Business Services Industry

Attorneys need good numbers to win - legal advice on real estate negotiations

Real Estate Weekly, July 22, 1992 by Daniel Forbes

In today's real estate environment decisions must be based on real numbers and well documented information. We have all seen many situations where unnecessary legal actions were initiated solely as a result of poor communications and inadequate information. When this happens, both sides are losers. In the litigation arena, having good numbers in advance is not only good business practice, but also serves to minimize litigations and disappointments between law firms and clients.

The attorney's role in troubled real estate negotiations is that of a quarterback. Information and objectives must be clearly defined for the attorney prior to the development and implementation of action strategies such as litigation and bankruptcy. Too often, these options are selected without the benefit of objectively prepared financial analysis and complete disclosure information. In these cases, decisions often do more harm than good, and leave clients surprised and dissatisfied.

The Casebook

In the past, only major accounting firms prepared and presented this information in casebook format. Unfortunately, the fees were often too high for most clients, response time was slow and participating staff members were often unqualified to deal with real estate matters.

As a result, many debtors and creditors attempted to prepare casebook presentations internally without the benefit of industry experts. The results have proven disastrous for all sides: many debtors lost their properties and assets; line credit officers lost their jobs; and attorneys lost clients and became litigation adversaries.

The old days of providing boxes of information to the other party have gone the way of the 110 percent leverage. Documents and financial analysis must be organized and presented in a logical format which is easily transmitted to third parties without the benefit of a live presentation. In other words, the casebook presentation must stand on its own.

The Changing

Decision Makers

In today's regulated and micro-managed environment, most decisions are made by multiple parties acting in credit and creditor committees and government regulators. Bankruptcy judges - one of today's most important decision makers - require good information and well documented legal cases from both the financial and legal perspective. Inadequate financial presentations have damaged the best cases by failing to support the financial arguments interwoven into the foundation of the legal arguments.

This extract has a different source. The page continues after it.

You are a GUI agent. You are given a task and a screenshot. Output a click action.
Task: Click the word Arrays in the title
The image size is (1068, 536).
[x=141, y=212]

Case presentations must recognize that most decision makers lack hands-on industry experience, as well as grounding in accounting and finance. Therefore, casebook presentations must be supported by easily understood financial and document exhibits. The old school theory of giving piles of information to creditors who will "figure it out on their own" no longer works. This type of presentation will never reach committee. instead, the creditor will proceed to a default decision to litigate.

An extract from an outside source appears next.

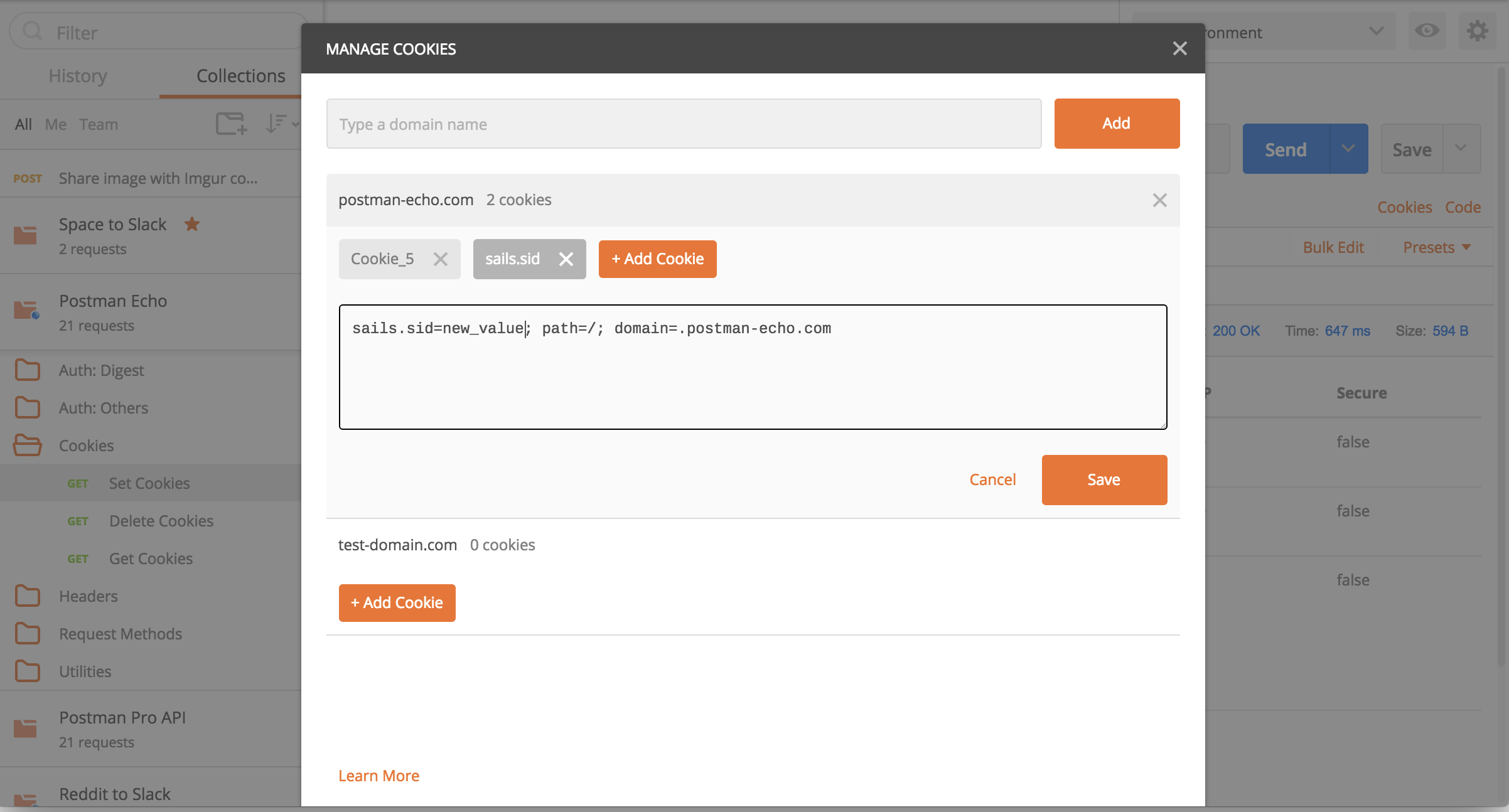Remove the sails.sid cookie

567,259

Confidence and Credibility:

The Cornerstones

of Successful Negotiations

In 90 percent of litigations, lack of confidence and credibility in the debtor is cited as the fundamental cause of action in lawsuits. When numerous, well documented requests for adequate information fall on deaf ears, creditors have little choice but to pursue the discovery process and the use of receivers.

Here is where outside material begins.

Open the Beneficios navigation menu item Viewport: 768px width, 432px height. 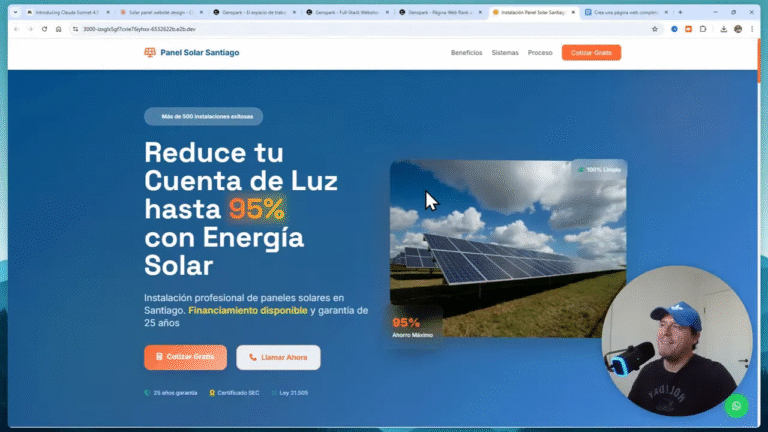(x=466, y=53)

A number of creditors have recently started using SWAT teams of real estate and accounting experts to assemble existing materials into a creditor's casebook to minimize unnecessary litigation. These experts independently provide the creditor with the information necessary to make an informed decision without assuming the conflict of interest issues inherent to in-house preparation.

In today's environment, debtors have just a single chance to gain the creditor's confidence and credibility. If the first presentation fails to accomplish this task, the lender will never again trust the source. Once a lender loses confidence in the debtor's ability to comply with timetables and requests for information, litigation will commence. There are no second chances. Sloppy and incomplete financial presentations and inadequate disclosure will also lead to litigation, so adequate information will be forthcoming in the discovery process.

Who Is Responsible?

While most responsibility falls upon the debtor, the creditor must do everything possible to evaluate available information, including retaining outside attorneys, accounting and real estate experts. As a result of increasing regulatory and political issues, many creditors use outside experts to assemble and evaluate information and prepare financial exhibits that provide insight into the success or failure of the litigation. Prudent and timely analysis of financial exhibits is a requirement of effective litigation strategy.

Professional Expertise

Depending on the scope of financial exhibits and current negotiation and litigation postures, preliminary evaluations can be completed in less than four to five partner days, without any staff assistance. This method has proven cost-effective for developers, investors and their attorneys, as well as major insurance companies, banks, regulatory agencies and foreign investors.